What do I mean by this?
Well, so many of us are afraid to fail. So we don’t take action. It’s too risky. Too scary. We ask what if I fail? Fear of failure is one of the biggest things holding us back.
What if there is no failure and you either get the result you want or the lesson you need?
Struggles are common in science, exploration, and discovery.
Scientists review the literature, make purposeful observations, begin from an informed background, come up with a hypothesis, then test the hypothesis. The outcome is unknown. Yet they move forward. They can’t know whether it will go the way the think it will or not, until they take action and actually conduct the experiment. Once the scientist has run the experiment, they gather the data, analyze it, and interpret it. They can then share the knowledge with others and plan to move ahead again better informed.

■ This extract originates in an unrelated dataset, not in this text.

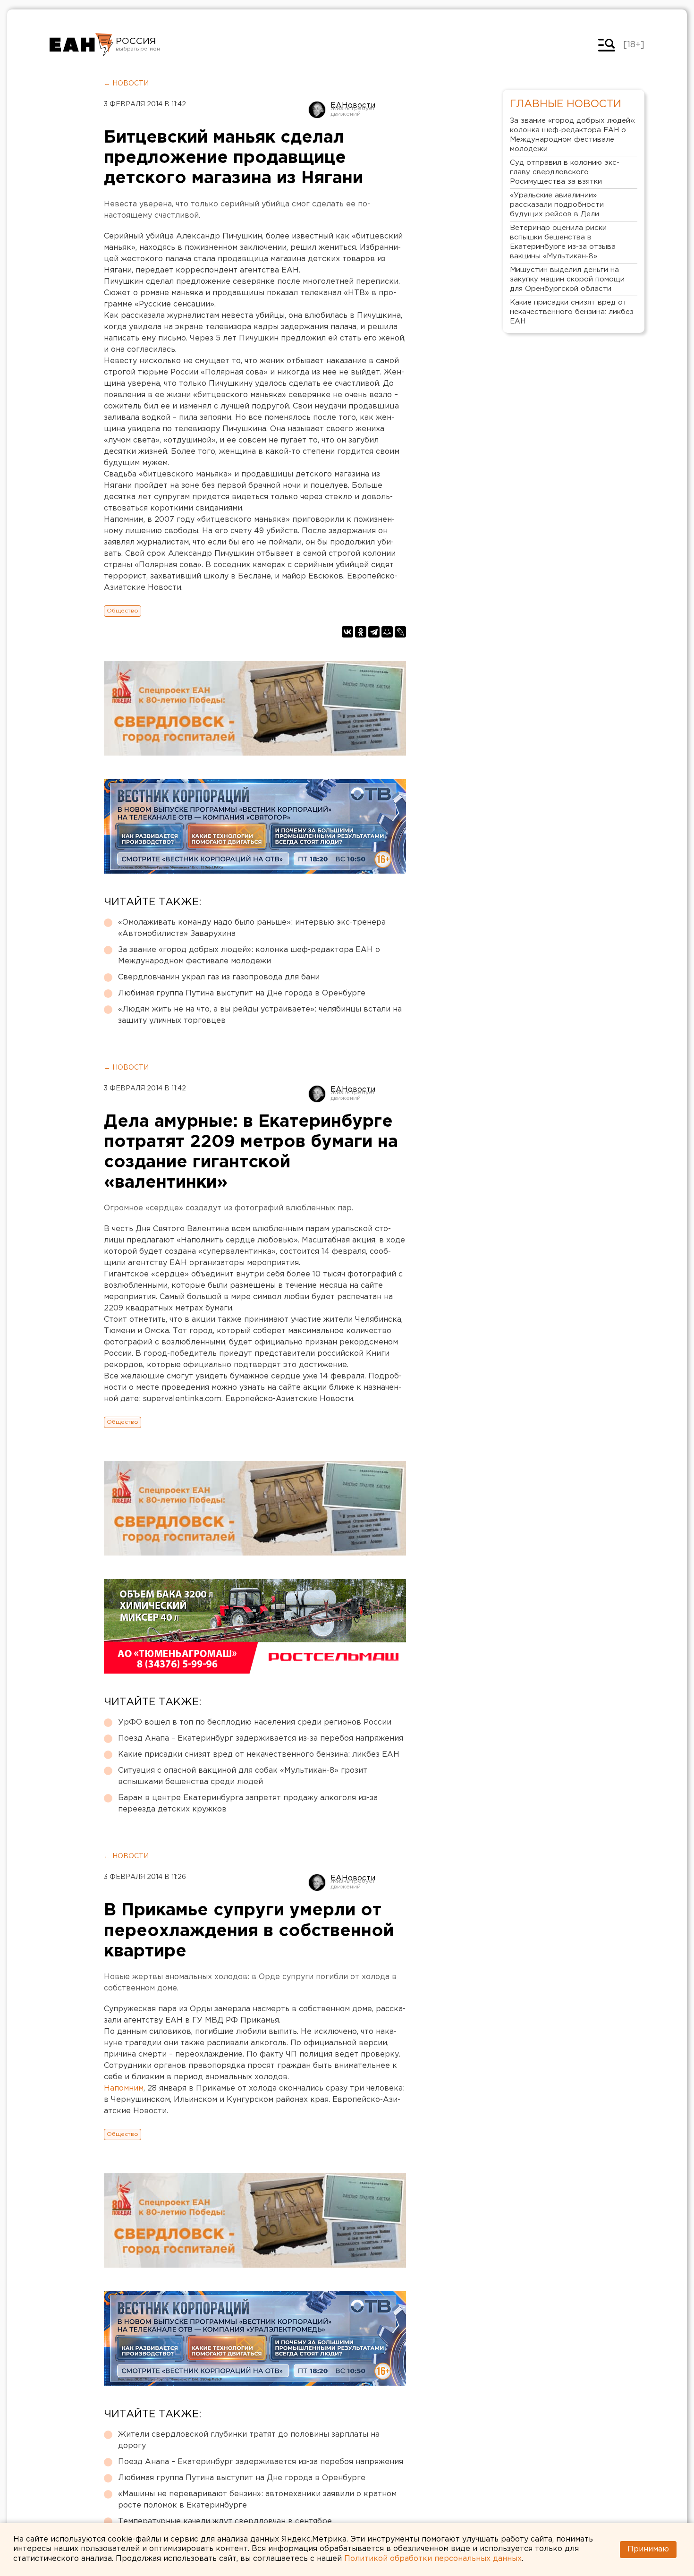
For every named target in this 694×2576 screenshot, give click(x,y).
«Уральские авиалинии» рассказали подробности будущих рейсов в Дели (557, 204)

Science teachers have discovered that if they simply teach students about the scientific method and ask them do conduct an experiment they may still get frustrated if things don’t work out as the students initially planned. A more traditional approach to teaching science may teach that great scientists have exceptional talent, intellect, or ability.
However, when science teachers introduce stories about great scientists (such as Einstein or Marie Curie), how they struggled, how they failed, then had to start over, persisted, never gave up, and eventually overcame challenges, then made important discoveries children were much more likely to persist in their own scientific experiments in the classroom.
If you can apply the scientific method to your life, purposefully stepping back, and become somewhat more objective about the background data, hypothesis, testing, data gathering, and analysis, this skill can serve you greatly. You don’t have to make the outcome mean anything about you as a human being. If you don’t get the result you wanted, you simply start over better informed.
Thomas Edison said, “I have not failed 10,000 times, I’ve successfully found 10,000 ways that will not work.”
Buckminster Fuller said, “There is no such thing as a failed experiment, there are only experiments with unexpected outcomes.”
Start with yourself. You don’t need a randomized controlled trial. A simple pre / post study design in your own life will do.